Unlike most societies, political alignment in Afghanistan is not divided along the right and the left axis. Most of the policy debates in the last two decades of the so-called republic were shaped by the right — either Afghan/Pashtun ethnonationalism or political Islam. At times, both these political strands were amalgamated with naive populism.
Currently, political fragmentation and polarization under the Taliban have become an existential conflict over culture and ethnicity. The Taliban are a terrorist group, having successfully synthesized both Islamic extremism and Pashtun/Afghan ethnic chauvinism as their ideology.
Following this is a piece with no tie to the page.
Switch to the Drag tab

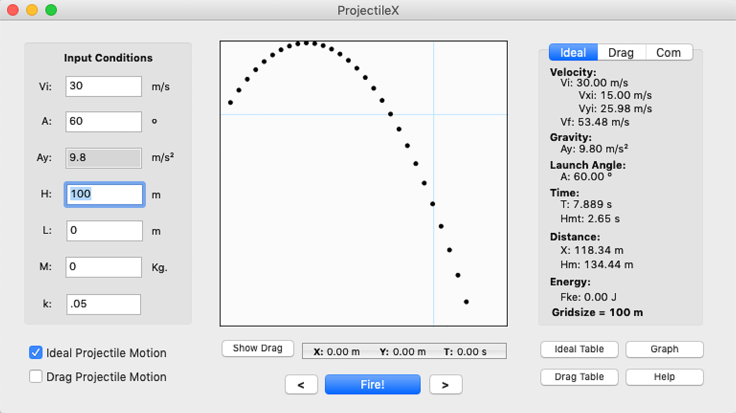click(x=621, y=53)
Ironically, they rule over one of the most diverse countries in the world.
What the Taliban’s Constitution Means for Afghanistan
The Taliban use two vague criteria to dismiss all progress made in the past two decades or, for that matter, any undesirable but transformational changes that occurred in the 1980s and early 1990s: Afghan and Islamic values. The first category denies internal social diversity while the second rejects Islamic pluralism. After usurpation of power by force, the group proudly boasted of committing over a thousand suicide attacks. Now, it is officially forming a suicide bombers brigade within its security agencies.
The exponents of Afghan ethnonationalism desperately aim to present a benign image of the Taliban. Having fundamental, political and social ties with the Taliban, in the words of Antonio Gramsci, they form the Taliban’s “organic intellectuals.” Unlike the traditional intellectuals, Gramsci argues, organic intellectuals are linked with a social class. Contrary to Gramsci, I use it as a negative term as they represent the extreme right. Their genuine undeclared mandate is to articulate and represent the interests and perceptions of the Taliban and to downplay the risks of the group’s rule.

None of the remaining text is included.